Finite state machine. Digital sequential circuits are commonly modeled by a finite set of states, transitions between the states, and actions that can be abstracted by a FSM computational model. A deterministic FSM is often formally defined by a tuple FSM =  $(\Sigma, \Delta, S, s_0, \delta, \lambda)$  where

| $\Sigma \neq 0$                   | is a finite set of input symbols;                                         |
|-----------------------------------|---------------------------------------------------------------------------|
| $\Delta \neq 0$                   | is a finite set of output symbols:                                        |
| $S = \{s_0, s_1, \ldots\} \neq 0$ | denotes a finite set of states;                                           |
| $s_0$                             | is the FSM "reset" state;                                                 |
| $\delta(s,i)$                     | is transition function on $s$ and $i(S \times \Sigma \longrightarrow S);$ |
| $\lambda(s,i)$                    | is output function on $s$ and $i(S \times \Sigma \to \Delta)$ .           |

In  $\delta$  and  $\lambda$  definitions, s is the state and i is the input.

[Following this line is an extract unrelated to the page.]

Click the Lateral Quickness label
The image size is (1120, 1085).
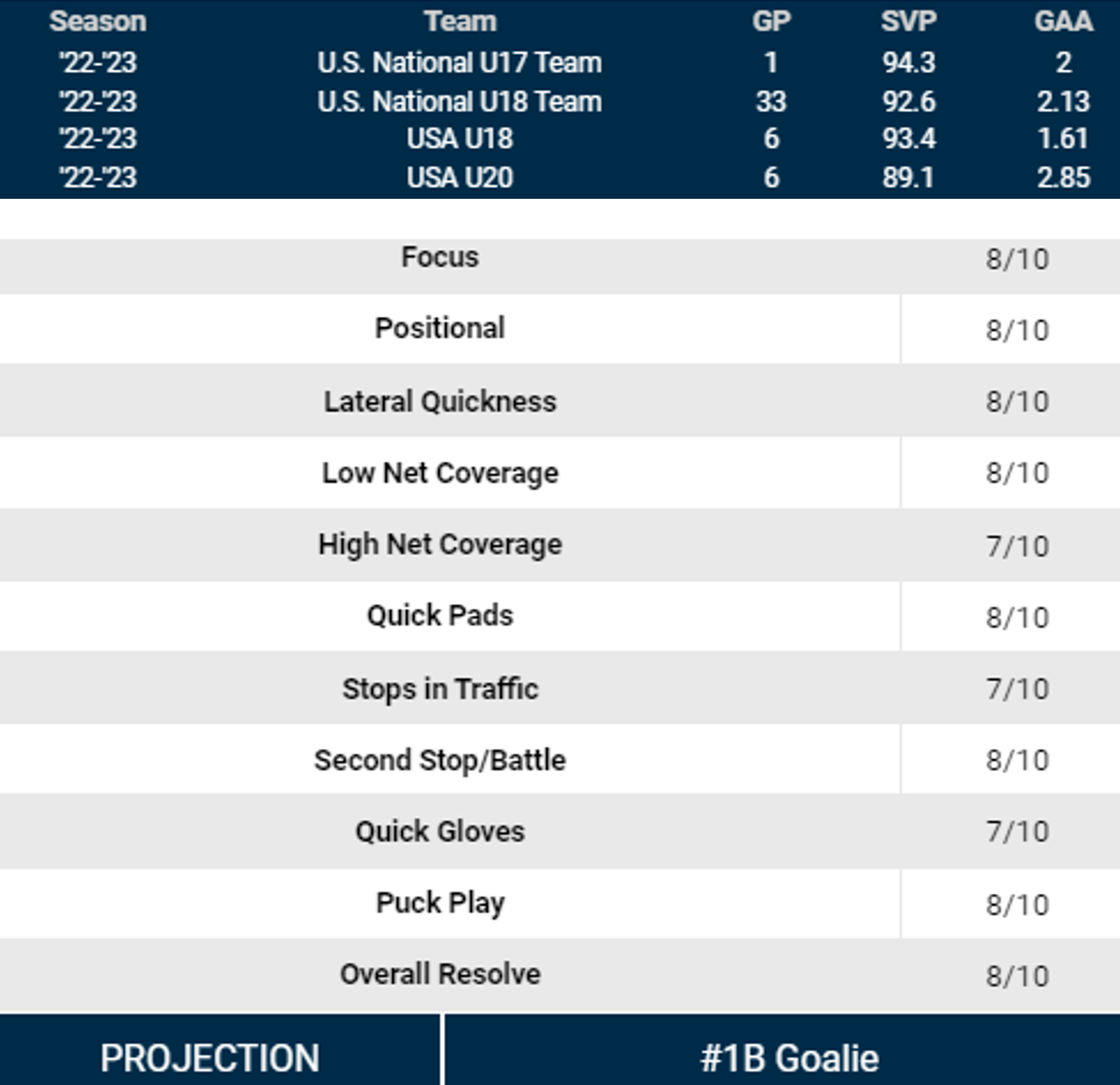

To represent the transitions and output functions of the FSM, we use the state transition graph (STG) with nodes corresponding to states and edges defining the transition conditions based on the current state and the edge inputs. Throughout the paper, we use the terms STG and FSM interchangeably.

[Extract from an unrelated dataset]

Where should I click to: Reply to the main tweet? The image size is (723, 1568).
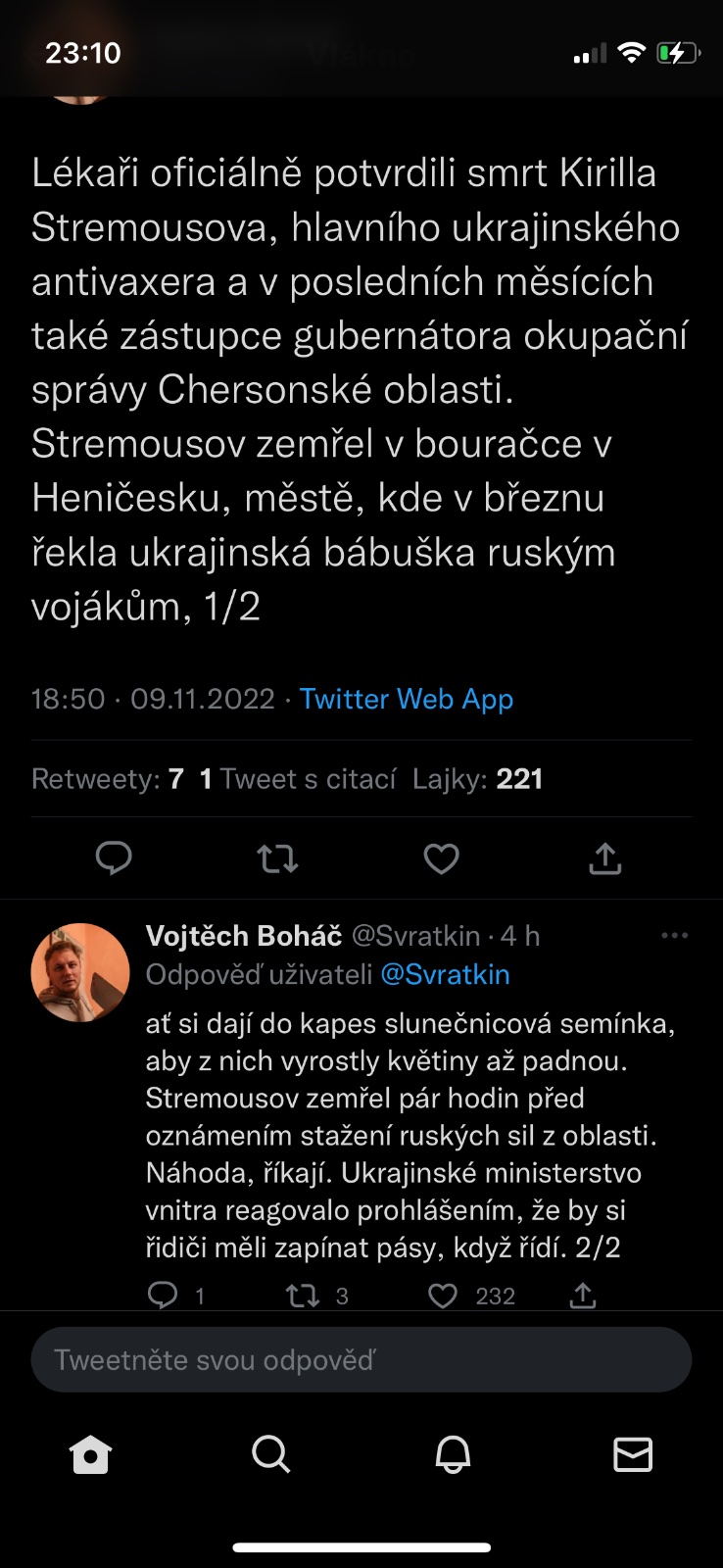point(114,858)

**Assumptions**. The hardware metering objective is to protect the ICs so they cannot be pirated or overbuilt by the foundry. There are a number of realistic assumptions that we make about the potential adversary (foundry). First, the foundry has access to layout (e.g., OASIS or GDS-II files) and the netlist but does not have access to FSM because: 1) the layout files, the netlist, and the test vectors are sufficient for fabricating the chip and a high level behavioral description is not needed, and 2) the details of the FSM behavioral description is a key part of the designer's IP and trade secret that maintains their revenue in the competitive semiconductor market. Second, a significant design modification would impact power, yield, and most importantly, timing. In such scenarios, redoing timing, physical design, verification, and debugging would require an effort equivalent to designing a new IC and a new mask. Therefore, the attack cost and complexity does not justify its benefits. Third, the scan chains are available and it is possible to scan and readout the FF values storing the FSM states on each chip. Fourth, the designer's objective is to protect her/his design from piracy and other related tampering. The designer's objective is not to protect the overall functionality. For example, while designing an H.264 media player, the different submodules are known at the protocol level and at the block level. However, the specific details of a design are to be protected by the design house (so it cannot be readily reproduced) for competitive advantage reasons.

## IV. RELATED WORK

We survey the related literature along the lines of ongoing efforts for counterfeit detection, unique circuit identification and PUFs, passive and active metering, hiding secret in FSM, and provable obfuscation (hiding information) for programs.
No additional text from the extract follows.